MD Magazine: UMass Medical School to study best treatments for substance use disorder, hepatitis C in prison populations

A study of the best treatments for substance use disorder and hepatitis C for justice-involved populations will be led by UMass Medical School, according to an article posted on the MD Magazine website, HCPLive.com. 

Implementation science experts will work with treatment teams at four prison and jail systems in the United States to test the implementation of evidence-based practices in substance use disorder and to improve hepatitis C screening and treatment.

“Our job will be to coach and facilitate the teams to implement treatment systems,” and to document what they did and how they did it, Warren J. Ferguson, MD, professor and vice chair of Family Medicine and Community Health at UMass Medical School, told HCPLive.com. Ferguson is also director of academic programs for the medical school’s Health and Criminal Justice Program, and founder and co-chair of the Academic and Health Policy Conference on Correctional Health.

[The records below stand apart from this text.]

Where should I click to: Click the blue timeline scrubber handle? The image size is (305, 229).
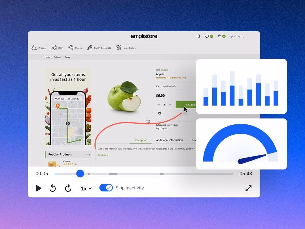point(80,174)
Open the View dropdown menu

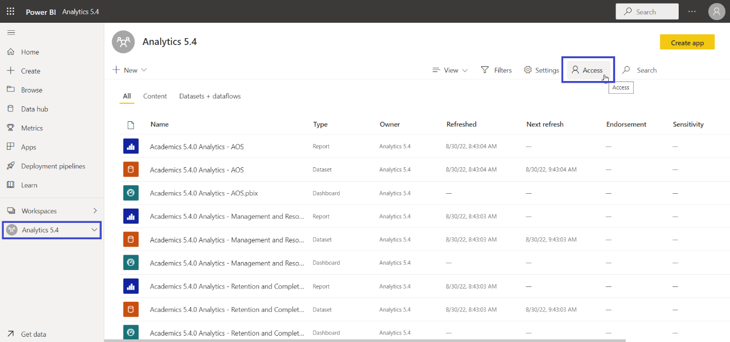pos(449,69)
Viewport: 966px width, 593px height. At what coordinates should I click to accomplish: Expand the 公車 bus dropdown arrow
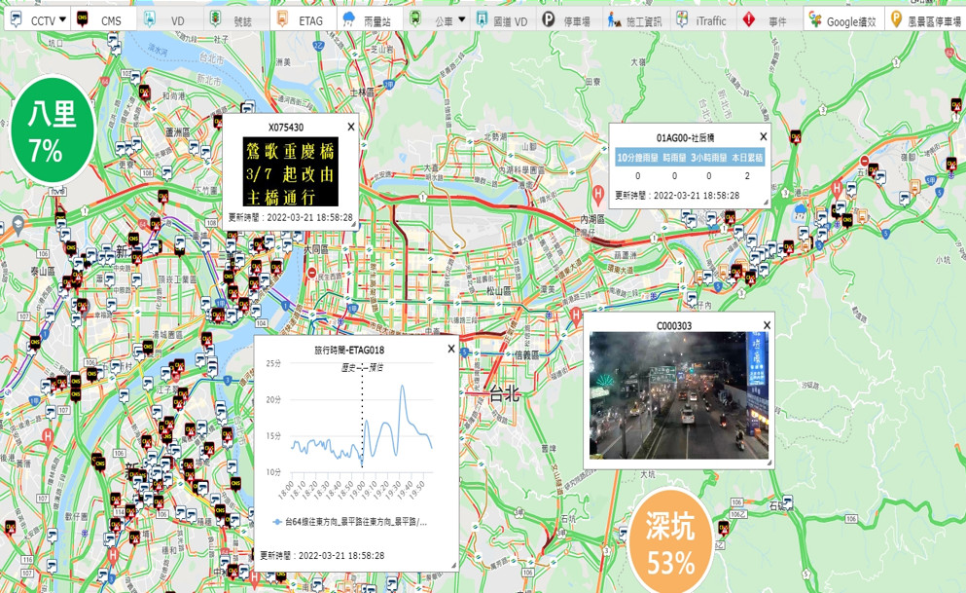(x=461, y=19)
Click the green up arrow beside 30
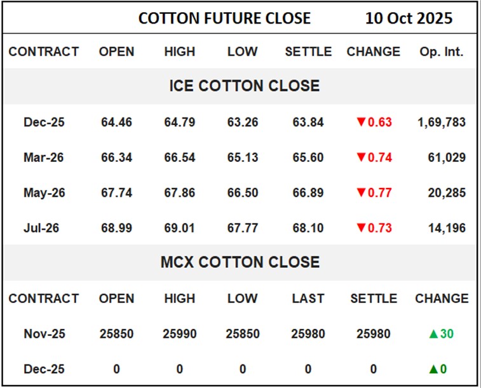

Ferguson told HCPLive.com that the correctional health initiative’s objective is to increase adherence to care standards particularly among high-risk populations. One of those standards is to treat with new direct acting antiviral drugs anyone infected with hepatitis C who may have signs of liver dysfunction. Paying for those drugs may be difficult for prison systems, Ferguson said, but it may help to negotiate lower prices with drug companies or seek federal funding pricing.  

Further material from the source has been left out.